What are mathematical functions?

A function is an expression, rule, or law determining the relationship between independent and dependent variables in mathematics. Parts are widely used in mathematics to formulate physical connections in the natural sciences.

A function from a Set A to a Set B is an assignment of an element of B to each part of A. Set A is called the domain of the function, and set B is called the codomain of the operation.

You can also represent a function graphically, as shown below:

Types of functions

Function classification makes it easy to understand and learn different types of functions.

The result can be presented as a function for any mathematical expression with an input value.

Functions can be classified into two categories:

• Elementary functions
• Special functions

Elementary functions

Elementary functions include basic polynomials, trigonometric, hyperbolic, and exponential functions.

Elementary functions can further be divided into algebraic functions and non-algebraic functions.

Algebraic function

Algebraic functions contain only fractions or rational exponents and algebraic operations such as addition, subtraction, multiplication, and division.
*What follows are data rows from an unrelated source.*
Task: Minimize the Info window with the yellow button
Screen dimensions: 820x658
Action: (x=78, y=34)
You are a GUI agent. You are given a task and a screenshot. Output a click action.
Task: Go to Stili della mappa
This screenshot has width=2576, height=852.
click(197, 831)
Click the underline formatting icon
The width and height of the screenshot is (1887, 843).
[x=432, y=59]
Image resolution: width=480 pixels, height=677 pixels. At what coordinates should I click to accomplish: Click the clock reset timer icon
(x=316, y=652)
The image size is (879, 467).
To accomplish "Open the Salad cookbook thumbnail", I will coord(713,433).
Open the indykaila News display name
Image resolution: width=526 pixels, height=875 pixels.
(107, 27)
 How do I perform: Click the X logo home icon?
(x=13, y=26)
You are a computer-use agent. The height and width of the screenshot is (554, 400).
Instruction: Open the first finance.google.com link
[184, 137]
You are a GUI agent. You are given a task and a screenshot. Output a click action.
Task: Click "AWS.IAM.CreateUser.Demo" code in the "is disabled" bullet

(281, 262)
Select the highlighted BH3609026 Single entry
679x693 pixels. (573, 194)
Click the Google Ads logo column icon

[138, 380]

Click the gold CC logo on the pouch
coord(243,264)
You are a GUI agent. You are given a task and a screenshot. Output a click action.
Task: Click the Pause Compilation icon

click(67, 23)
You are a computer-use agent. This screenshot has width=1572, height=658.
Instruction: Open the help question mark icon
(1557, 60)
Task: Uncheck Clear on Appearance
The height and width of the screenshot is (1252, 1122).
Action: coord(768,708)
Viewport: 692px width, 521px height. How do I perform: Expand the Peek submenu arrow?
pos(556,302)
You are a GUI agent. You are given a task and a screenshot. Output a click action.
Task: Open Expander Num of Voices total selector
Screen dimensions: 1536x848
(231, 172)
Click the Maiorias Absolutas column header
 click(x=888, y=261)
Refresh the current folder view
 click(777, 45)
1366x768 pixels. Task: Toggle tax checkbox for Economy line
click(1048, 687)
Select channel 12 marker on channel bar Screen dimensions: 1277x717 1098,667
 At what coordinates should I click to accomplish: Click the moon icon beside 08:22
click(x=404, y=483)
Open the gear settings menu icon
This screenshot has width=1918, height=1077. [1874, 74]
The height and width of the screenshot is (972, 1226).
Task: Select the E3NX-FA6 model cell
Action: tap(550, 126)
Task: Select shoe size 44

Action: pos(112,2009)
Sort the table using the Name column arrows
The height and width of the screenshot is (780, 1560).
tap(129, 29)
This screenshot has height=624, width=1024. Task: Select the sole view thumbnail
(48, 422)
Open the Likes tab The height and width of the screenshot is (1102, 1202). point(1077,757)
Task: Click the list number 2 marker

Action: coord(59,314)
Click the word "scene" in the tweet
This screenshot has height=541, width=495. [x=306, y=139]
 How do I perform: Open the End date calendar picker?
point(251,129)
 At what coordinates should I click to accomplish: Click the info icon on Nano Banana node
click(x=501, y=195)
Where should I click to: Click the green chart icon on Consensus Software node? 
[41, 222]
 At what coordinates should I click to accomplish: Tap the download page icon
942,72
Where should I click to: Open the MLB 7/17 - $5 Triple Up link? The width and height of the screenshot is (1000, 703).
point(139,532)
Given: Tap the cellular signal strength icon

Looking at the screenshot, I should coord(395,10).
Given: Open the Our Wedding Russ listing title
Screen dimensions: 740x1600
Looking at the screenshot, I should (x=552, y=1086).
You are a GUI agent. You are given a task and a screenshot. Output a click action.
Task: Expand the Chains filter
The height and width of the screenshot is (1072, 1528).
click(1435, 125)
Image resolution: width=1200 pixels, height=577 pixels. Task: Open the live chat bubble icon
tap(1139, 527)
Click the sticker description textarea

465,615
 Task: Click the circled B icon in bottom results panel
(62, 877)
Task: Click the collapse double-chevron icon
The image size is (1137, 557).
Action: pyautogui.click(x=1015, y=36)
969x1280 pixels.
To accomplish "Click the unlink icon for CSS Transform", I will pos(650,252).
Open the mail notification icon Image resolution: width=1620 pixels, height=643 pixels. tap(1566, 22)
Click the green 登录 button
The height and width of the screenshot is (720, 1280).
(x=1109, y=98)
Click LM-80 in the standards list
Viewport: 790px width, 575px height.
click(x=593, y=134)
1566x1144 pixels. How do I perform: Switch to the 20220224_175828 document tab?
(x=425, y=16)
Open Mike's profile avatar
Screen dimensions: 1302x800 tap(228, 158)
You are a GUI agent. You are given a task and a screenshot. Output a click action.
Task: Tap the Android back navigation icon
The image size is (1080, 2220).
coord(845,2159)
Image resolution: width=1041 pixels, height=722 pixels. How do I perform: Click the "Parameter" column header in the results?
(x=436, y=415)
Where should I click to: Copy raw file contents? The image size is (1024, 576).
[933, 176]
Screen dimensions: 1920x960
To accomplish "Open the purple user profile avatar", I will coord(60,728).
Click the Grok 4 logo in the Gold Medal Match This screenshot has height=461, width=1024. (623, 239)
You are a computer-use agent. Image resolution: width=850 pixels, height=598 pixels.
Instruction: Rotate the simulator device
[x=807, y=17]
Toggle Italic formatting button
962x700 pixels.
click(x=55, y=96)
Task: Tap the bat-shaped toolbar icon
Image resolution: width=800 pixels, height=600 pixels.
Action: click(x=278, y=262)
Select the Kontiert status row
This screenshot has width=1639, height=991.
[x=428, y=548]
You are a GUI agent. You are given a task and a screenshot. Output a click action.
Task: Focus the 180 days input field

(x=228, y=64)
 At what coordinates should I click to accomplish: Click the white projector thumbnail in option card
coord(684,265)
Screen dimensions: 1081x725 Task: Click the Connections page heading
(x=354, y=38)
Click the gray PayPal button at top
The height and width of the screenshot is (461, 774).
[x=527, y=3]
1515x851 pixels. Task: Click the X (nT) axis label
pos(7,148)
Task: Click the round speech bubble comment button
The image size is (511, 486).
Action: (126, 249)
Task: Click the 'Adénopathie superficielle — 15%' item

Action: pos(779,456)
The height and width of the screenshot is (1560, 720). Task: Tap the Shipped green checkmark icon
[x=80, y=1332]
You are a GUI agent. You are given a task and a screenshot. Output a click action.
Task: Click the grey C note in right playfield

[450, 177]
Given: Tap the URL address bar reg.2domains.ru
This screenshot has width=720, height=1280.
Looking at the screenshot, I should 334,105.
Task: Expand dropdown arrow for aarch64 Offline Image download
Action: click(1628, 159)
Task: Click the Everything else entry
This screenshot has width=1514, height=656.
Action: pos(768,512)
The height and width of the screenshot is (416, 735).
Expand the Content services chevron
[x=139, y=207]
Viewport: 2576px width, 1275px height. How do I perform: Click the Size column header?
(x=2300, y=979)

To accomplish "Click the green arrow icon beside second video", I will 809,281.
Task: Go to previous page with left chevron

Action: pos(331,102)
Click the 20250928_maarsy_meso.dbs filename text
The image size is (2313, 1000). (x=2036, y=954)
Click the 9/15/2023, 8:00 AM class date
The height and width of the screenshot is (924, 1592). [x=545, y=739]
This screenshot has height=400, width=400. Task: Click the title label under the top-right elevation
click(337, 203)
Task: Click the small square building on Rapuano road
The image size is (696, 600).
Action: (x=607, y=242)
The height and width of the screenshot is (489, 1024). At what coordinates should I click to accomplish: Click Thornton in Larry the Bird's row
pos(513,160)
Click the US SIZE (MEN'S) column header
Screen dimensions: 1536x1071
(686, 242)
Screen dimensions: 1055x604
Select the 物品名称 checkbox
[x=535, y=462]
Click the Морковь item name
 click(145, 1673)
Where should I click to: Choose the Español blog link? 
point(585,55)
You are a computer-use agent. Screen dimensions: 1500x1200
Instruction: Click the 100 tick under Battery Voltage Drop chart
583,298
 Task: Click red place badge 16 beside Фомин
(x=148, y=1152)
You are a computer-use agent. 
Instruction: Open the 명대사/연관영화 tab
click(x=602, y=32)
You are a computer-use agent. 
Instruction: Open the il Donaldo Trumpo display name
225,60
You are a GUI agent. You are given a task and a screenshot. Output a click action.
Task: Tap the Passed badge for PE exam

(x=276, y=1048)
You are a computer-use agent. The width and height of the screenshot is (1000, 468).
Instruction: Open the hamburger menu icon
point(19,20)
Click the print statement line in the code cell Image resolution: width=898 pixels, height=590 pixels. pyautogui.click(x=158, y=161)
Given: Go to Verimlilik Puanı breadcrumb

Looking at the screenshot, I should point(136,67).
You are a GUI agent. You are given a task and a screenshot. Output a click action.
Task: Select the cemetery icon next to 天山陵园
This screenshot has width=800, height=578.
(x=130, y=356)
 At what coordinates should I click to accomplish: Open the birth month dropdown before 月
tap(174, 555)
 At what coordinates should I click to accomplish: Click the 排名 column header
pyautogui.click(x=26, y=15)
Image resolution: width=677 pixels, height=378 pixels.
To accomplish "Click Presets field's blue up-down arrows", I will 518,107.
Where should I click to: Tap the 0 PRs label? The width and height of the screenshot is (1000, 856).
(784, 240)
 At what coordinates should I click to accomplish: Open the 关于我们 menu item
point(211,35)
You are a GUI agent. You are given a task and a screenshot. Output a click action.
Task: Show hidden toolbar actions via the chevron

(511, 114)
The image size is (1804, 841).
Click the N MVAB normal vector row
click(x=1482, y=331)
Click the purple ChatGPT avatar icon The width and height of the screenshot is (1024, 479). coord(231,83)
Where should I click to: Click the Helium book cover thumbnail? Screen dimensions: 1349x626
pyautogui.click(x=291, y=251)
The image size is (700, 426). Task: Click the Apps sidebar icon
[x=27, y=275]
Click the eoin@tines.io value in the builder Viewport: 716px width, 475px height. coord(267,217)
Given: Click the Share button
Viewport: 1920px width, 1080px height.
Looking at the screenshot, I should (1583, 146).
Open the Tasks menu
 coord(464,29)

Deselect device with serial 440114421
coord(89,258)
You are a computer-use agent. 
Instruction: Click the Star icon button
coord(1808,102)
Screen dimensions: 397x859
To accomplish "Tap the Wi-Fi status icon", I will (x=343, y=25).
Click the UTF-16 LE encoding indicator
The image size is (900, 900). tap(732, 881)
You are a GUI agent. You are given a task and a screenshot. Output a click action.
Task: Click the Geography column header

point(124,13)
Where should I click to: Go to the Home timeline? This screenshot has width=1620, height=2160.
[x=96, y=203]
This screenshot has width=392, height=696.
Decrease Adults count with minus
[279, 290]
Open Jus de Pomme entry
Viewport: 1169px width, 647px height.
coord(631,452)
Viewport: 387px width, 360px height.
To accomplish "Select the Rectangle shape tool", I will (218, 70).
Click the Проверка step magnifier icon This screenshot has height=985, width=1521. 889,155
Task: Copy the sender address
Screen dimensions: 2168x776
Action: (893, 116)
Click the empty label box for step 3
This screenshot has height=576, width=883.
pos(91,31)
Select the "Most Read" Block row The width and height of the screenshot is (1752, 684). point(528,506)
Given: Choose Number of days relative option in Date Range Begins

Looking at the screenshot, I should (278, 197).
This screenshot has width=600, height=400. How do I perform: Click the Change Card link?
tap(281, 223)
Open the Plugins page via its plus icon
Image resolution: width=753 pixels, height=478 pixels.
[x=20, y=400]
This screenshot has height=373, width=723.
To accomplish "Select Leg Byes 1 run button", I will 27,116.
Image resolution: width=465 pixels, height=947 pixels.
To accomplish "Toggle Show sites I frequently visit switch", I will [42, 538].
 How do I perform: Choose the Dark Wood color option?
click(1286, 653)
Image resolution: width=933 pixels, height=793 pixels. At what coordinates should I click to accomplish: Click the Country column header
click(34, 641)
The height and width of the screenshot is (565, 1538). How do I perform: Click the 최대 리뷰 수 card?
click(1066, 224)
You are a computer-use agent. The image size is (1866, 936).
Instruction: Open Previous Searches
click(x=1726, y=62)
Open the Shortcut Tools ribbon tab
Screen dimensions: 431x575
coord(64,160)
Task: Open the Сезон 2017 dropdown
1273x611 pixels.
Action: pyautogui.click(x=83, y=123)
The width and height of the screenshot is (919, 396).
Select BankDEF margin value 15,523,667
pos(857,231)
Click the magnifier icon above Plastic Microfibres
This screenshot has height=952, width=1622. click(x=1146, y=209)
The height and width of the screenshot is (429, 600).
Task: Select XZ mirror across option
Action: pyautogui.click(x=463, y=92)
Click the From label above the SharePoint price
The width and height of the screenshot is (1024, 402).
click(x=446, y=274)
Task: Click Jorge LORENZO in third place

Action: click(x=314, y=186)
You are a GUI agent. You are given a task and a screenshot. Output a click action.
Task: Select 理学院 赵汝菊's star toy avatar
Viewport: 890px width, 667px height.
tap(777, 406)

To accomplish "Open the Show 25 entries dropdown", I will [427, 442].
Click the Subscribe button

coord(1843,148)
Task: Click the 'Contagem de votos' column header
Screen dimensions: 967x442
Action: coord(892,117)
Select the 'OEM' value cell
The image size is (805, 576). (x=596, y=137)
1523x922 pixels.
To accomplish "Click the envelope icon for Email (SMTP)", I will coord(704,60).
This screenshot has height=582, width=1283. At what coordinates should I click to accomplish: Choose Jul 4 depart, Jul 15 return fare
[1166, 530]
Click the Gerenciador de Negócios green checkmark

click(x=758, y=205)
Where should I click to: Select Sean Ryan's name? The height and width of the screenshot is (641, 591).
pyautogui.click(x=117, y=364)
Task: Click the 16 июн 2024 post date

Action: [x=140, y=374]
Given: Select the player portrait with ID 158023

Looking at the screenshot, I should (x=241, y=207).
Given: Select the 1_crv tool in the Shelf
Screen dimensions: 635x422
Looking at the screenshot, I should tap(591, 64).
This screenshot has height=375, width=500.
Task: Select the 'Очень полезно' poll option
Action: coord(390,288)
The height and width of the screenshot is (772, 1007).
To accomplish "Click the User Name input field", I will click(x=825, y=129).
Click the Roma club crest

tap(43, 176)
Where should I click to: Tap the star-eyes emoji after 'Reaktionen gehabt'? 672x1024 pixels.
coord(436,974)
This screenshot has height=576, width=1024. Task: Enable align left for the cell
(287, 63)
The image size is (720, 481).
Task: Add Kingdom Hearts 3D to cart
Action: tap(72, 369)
• Constant function: This is a zero degree polynomial, graph - horizontal line. For example, the function y(x)= 9 is a constant function.
• Linear function: This contains first-order polynomials. The graph is a straight line. A linear function has the form: y = f(x) = c + bx. y is the dependent variable. x is the independent variable. c is the y-intercept. b is the slope or gradient of the line.
• Quadratic function: A quadratic function has the form: f(x) = a$x^2$ + bx + c. Here, a, b, and c are numbers not equal to zero. It’s a second-degree polynomial and the graph is a parabola.
• Cubic function: This is a polynomial function of the third degree. It has the form f(x) = a$x^3$ + b$x^2$ + cx + d. Here, a, b, c, and d are real numbers. a ≠ 0.

Non-algebraic function

A non-algebraic function is an analytic function that cannot be represented by a finite sequence of algebraic addition, subtraction, multiplication, division, and exponentiation.

• Exponential function: An exponential function is a mathematical function of the form: f(x)= $a^x$ . Here, x is a variable, and a is a constant called the function’s base. This base must be greater than zero.

• Hyperbolic function: This is similar to a regular trigonometric function but is defined using a hyperbola rather than a circle. The two main hyperbolic functions are sinh, sinh(x) = $\frac{e-e^{-x}}2$) and cosh, cosh(x) = $\frac{e + e^{-x}}2$).

• Logarithmic function: A logarithm is the inverse of the exponent. This means that the logarithm of a given number x is the exponent that another fixed number, the base b, must be raised to get x. The logarithmic function y = $log_b$x is equivalent to the exponential equation x = $b^y$.

• Periodic function: This is a trigonometric function. Examples include sine, cosine, tangent, cotangent, secant, and cosecant. They are used in geometry to describe periodic phenomena.

Special functions

Standard special functions include the sigma function, Euler’s Totient function, the logarithmic integral function, the trigonometric integral, etc.

• Sigma function: For a positive integer ‘n’, the Sigma function is the sum of its positive divisors.

• Euler’s totient function: Euler’s totient function counts positive integers up to a specific integer n that is relatively prime to n. It is also known as Euler’s phi function, written in the Greek letter phi or $\phi$.`

• Logarithmic integral function: This is the integral inverse of logarithms. It is important in the prime numbers’ theorem. The logarithmic integral symbol is $\int$.

• Trigonometric integral: This includes the sine integral, the cosine integral, the hyperbolic sine integral, the hyperbolic cosine integral, Auxiliary functions, and Nielsen’s spiral.